I have a csv file with the following structure
Name | Position |
---|---|
Albert | Producer |
John | Director |
Anna | Volunteer |
Gaston | Tech |
other 51 names | other 51 positions |
I need to create random groups where each group has one member from each position. There are only four positions across the dataset. The final result would be something like
Name | Position | Group |
---|---|---|
Albert | Producer | Group 1 |
John | Director | Group 1 |
Anna | Volunteer | Group 1 |
Gaston | Tech | Group 1 |
Martin | Producer | Group 2 |
Vanessa | Director | Group 2 |
Charles | Volunteer | Group 2 |
Milan | Tech | Group 2 |
What is the most efficient way to create these groups?
Thank you in advance!
CodePudding user response:
You can use two groupby
. One to shuffle the Positions using sample(frac=1)

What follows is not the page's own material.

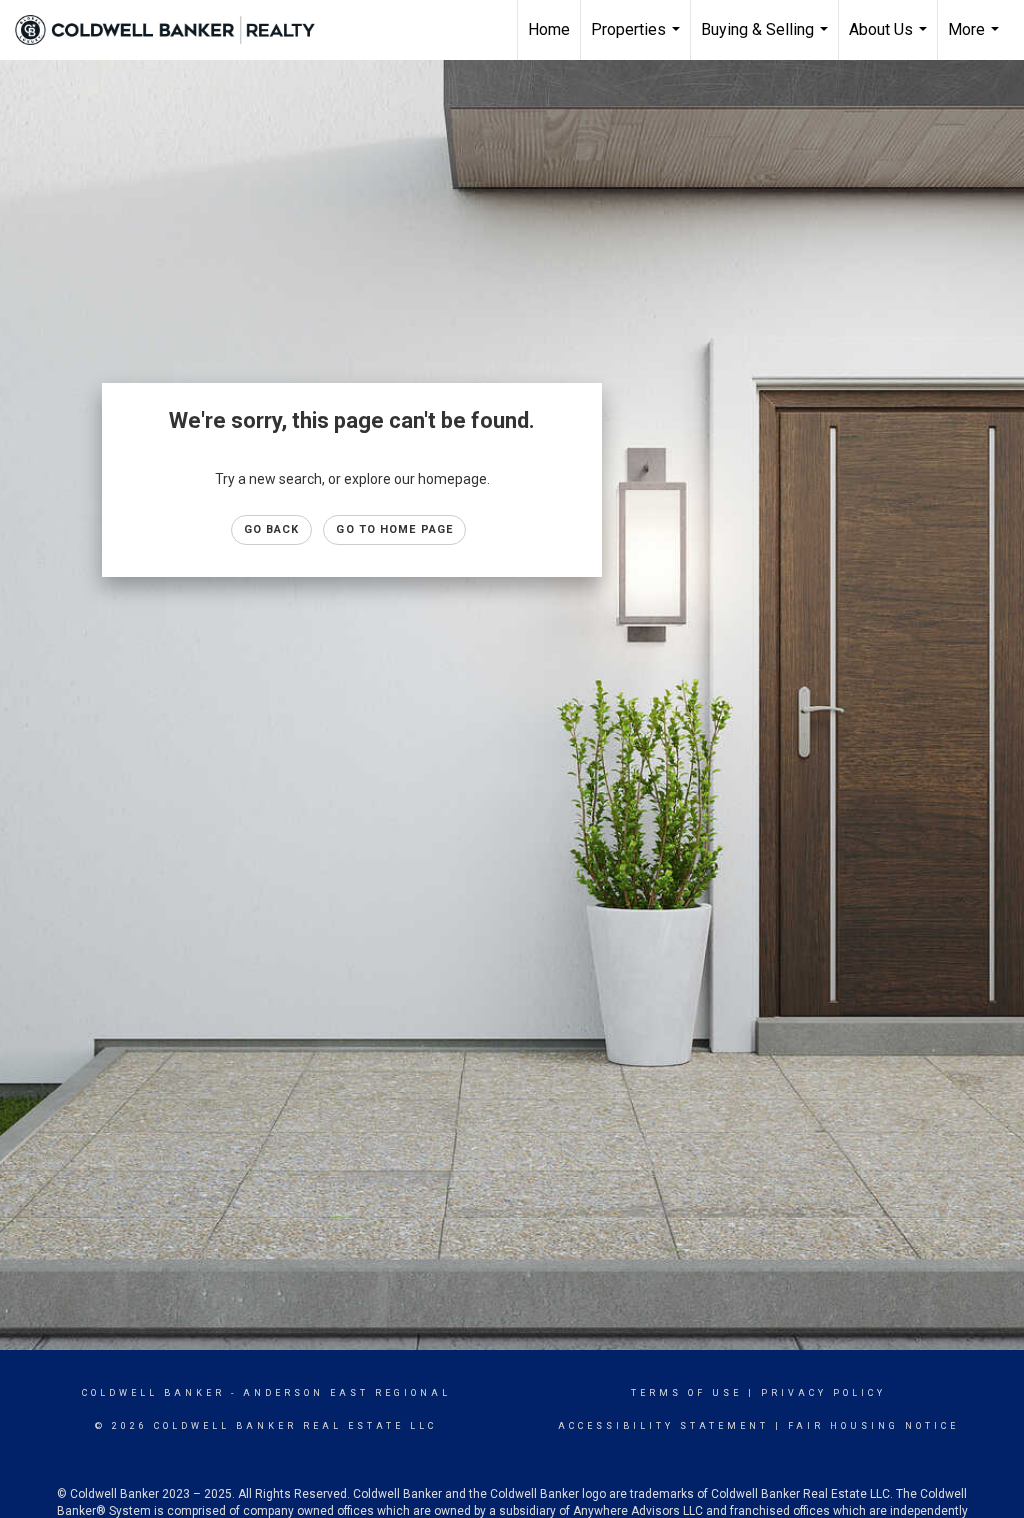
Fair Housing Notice (873, 1426)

, and the other to assign the groups:
(df.groupby('Position').pipe(lambda d: d.sample(frac=1))
.assign(Group=lambda d: d.groupby('Position').cumcount().add(1))
.sort_values(by=['Group', 'Position']) # optional
)
example output:
Name Position Group
1 John Director 1
4 Martin Producer 1
3 Gaston Tech 1
6 Charles Volunteer 1
5 Vanessa Director 2
0 Albert Producer 2
7 Milan Tech 2
2 Anna Volunteer 2